この定理は,点が集合の内部に属するかどうかを判定するための,最も基本的で分かりやすい基準を与える。

証明

  • 必要条件:\( y \in \text{Int}(S) \) と仮定する。内部は,\( S \) に含まれるすべての開集合の和集合として定義されている。したがって,その中には \( y \) を含む開集合 \( U \) が存在し,しかも \( U \subseteq S \) が成り立つ。
  • 十分条件:\( y \in U \subseteq S \) を満たす開集合 \( U \) が存在すると仮定する。このとき \( U \) は \( S \) に含まれる開集合の一つであるから,その和集合である \( \text{Int}(S) \) にも含まれる。特に \( y \in U \) であるため,\( y \in \text{Int}(S) \) が従う。

:この定理は,「開集合に含まれる」という局所的な視点と,「集合の内部に属する」という大域的な概念を直接結び付ける点で重要であり,連続性などの位相的概念を理解する基礎となる。

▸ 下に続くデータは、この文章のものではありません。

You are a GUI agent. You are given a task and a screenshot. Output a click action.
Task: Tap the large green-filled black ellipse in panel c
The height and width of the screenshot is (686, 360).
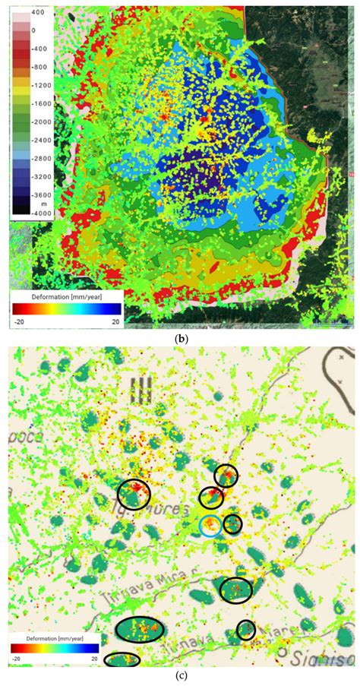pos(141,630)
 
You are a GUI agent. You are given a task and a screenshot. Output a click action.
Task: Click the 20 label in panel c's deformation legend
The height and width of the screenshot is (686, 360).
pos(96,659)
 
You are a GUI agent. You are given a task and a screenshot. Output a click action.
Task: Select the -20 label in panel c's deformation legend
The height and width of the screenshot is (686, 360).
pos(17,659)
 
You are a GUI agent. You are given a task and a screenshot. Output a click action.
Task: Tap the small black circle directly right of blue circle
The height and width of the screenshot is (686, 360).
pos(232,523)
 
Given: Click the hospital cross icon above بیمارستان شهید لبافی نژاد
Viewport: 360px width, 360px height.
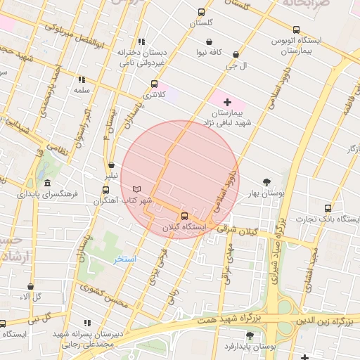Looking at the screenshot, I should (x=226, y=102).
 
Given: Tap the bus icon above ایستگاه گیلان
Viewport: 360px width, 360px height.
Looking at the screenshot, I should (x=184, y=216).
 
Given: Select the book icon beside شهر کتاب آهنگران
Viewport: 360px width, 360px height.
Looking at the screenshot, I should (x=136, y=189).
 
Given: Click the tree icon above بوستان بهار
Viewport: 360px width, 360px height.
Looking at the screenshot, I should (x=266, y=181).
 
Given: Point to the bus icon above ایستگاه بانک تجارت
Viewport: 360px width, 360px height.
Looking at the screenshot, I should (x=328, y=208).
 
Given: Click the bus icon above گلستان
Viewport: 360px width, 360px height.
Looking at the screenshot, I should (x=202, y=12).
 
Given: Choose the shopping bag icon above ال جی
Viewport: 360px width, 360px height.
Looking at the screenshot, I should (x=235, y=54).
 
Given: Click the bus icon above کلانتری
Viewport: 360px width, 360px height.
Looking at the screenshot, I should (x=154, y=84).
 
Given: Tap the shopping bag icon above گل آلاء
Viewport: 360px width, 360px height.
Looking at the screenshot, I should (x=30, y=286).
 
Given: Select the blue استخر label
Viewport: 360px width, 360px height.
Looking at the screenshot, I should (x=125, y=259).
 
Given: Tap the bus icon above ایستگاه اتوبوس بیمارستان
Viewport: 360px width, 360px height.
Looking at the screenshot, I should (x=296, y=30).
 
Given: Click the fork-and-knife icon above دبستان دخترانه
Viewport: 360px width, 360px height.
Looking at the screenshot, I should (x=143, y=41).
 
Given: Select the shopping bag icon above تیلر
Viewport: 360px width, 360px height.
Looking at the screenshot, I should (x=111, y=165).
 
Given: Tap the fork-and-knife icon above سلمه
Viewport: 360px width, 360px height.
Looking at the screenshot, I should (x=82, y=79).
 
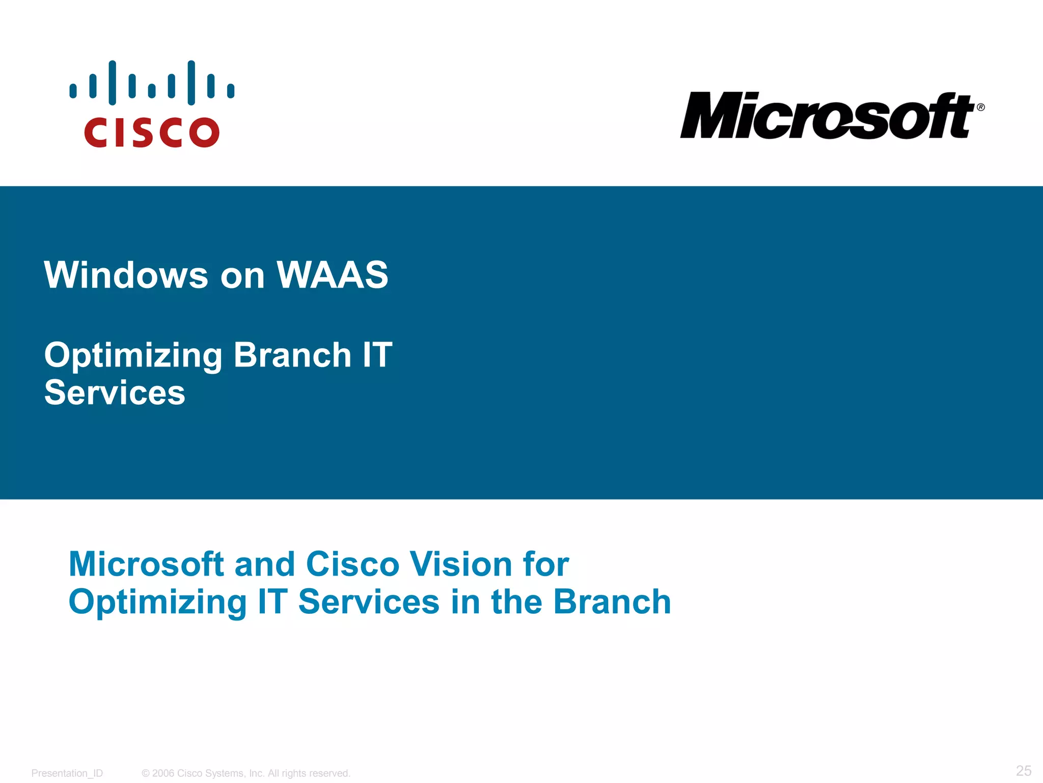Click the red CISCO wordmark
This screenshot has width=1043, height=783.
pos(151,133)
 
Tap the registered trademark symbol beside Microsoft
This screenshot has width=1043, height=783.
pos(980,107)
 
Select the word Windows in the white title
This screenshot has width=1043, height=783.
pos(126,275)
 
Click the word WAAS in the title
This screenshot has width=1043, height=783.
pos(332,275)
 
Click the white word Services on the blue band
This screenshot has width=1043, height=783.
pos(115,393)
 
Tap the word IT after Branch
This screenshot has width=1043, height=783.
pos(377,355)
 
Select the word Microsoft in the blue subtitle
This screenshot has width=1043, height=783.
pos(146,564)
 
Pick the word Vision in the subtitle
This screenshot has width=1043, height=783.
pos(461,564)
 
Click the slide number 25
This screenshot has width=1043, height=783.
pos(1023,770)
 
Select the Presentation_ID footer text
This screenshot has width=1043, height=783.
pos(67,773)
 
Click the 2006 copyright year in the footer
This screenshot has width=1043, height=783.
pos(163,773)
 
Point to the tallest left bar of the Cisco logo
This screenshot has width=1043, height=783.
pos(112,83)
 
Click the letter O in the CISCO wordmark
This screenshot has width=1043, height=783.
pos(204,133)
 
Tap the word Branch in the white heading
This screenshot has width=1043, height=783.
pos(292,355)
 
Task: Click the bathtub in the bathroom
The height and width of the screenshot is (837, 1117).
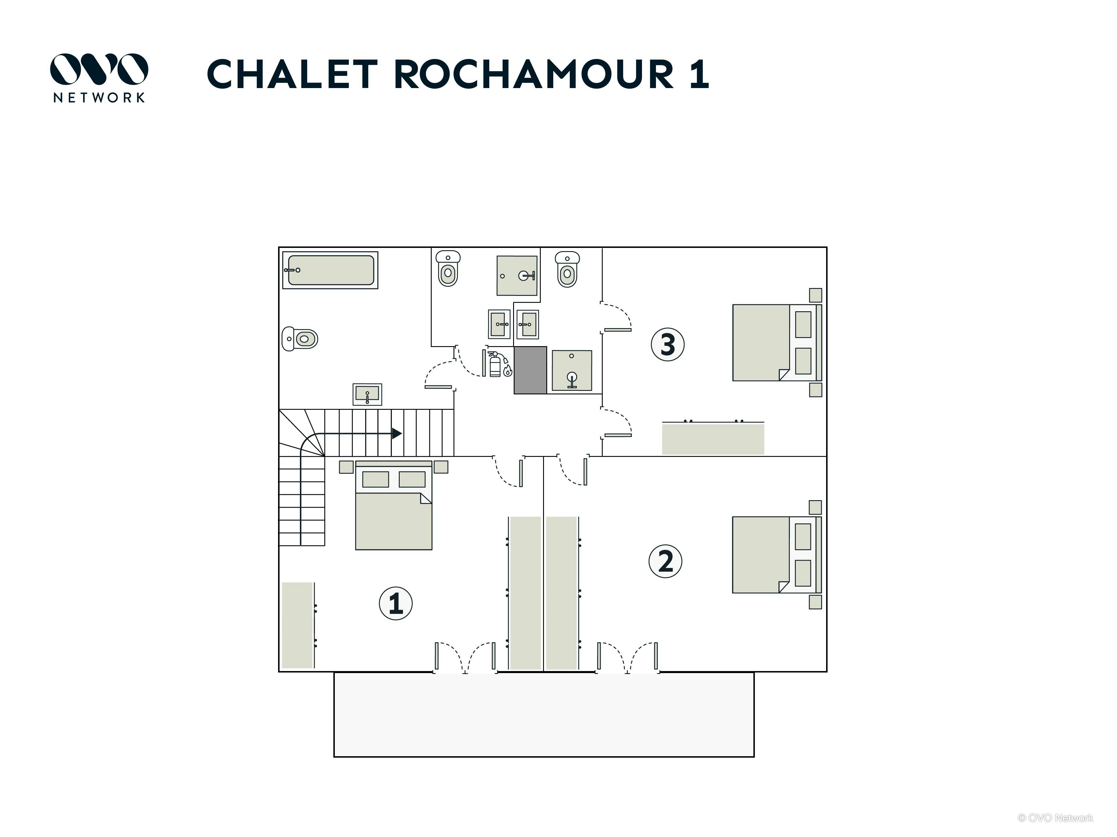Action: pyautogui.click(x=330, y=270)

標準位相を備えた実数直線 \( \mathbb{R} \) において,集合 \( A = [1, 3] \) を考える。

$$ A = [1,3] $$

この集合は,1 から 3 までのすべての実数を含む閉区間である。

定理を使って,この集合の内部を具体的に求めてみよう。

そのためには,\( A \) に完全に含まれる開集合を考えればよい。

  1. 開集合 \( U \) の選択
    \( U = (1, 3) \) を取る。これは端点を含まない開区間であり,標準位相のもとで開集合である。
  2. \( U \subseteq A \) の確認
    任意の点 \( x \in (1, 3) \) は \( 1 < x < 3 \) を満たすため,確かに \( x \in [1, 3] \) である。

以上より,\( U \) は \( A \) に含まれる開集合である。したがって,この場合の集合 \( A \) の内部は \( (1, 3) \) となる。

:端点 1 と 3 は,それらを含む開区間が \( A \) に完全には含まれないため,内部には含まれない。

内部に関する基本的性質

集合の内部は,ほかの基本的な位相操作と密接に関係している。ここでは,特に重要な性質をいくつか紹介する。

  • 内部と和集合の関係
    二つの集合 \( A, B \) に対して,それぞれの内部の和集合は,和集合 \( A \cup B \) の内部に必ず含まれる。ただし,一般には両者が等しくなるとは限らない。$$ \text{Int}(A) \cup \text{Int}(B) \subseteq \text{Int}(A \cup B) $$
  • 内部と共通部分の関係
    二つの集合の内部の共通部分は,それらの共通部分の内部と一致する。$$ \text{Int}(A) \cap \text{Int}(B) = \text{Int}(A \cap B) $$
  • 補集合,内部,閉包の関係
    集合 \( A \) の補集合の内部は,\( A \) の閉包の補集合に等しい。$$ \text{Int}(X - A) = X - \text{Cl}(A) $$
  • 補集合の閉包と内部の補集合
    集合 \( A \) の補集合の閉包は,\( A \) の内部の補集合に等しい。$$ \text{Cl}(X - A) = X - \text{Int}(A) $$

補足事項

最後に,集合の内部について理解を深めるうえで役立つ補足的な事実をまとめておく。

  • 開集合は内部に含まれる
    位相空間 \( X \) において,開集合 \( U \) が \( U \subseteq A \) を満たすならば,必ず \( U \subseteq \text{Int}(A) \) が成り立つ。内部は,集合 \( A \) に含まれる最大の開集合である。
  • 包含関係の保存
    \( A \subseteq B \) が成り立つとき,\( \text{Int}(A) \subseteq \text{Int}(B) \) が成り立つ。内部を取る操作は,集合の包含関係を保つ。
  • 開集合の特徴付け
    集合 \( A \) が開集合であることと,\( A = \text{Int}(A) \) が成り立つことは同値である。
  • R 言語による集合の内部の計算
    R 言語を用いれば,集合の内部を計算的に扱ったり,可視化したりすることも可能である。

このように,集合の内部は位相幾何学のさまざまな場面で繰り返し登場する,基本かつ重要な概念である。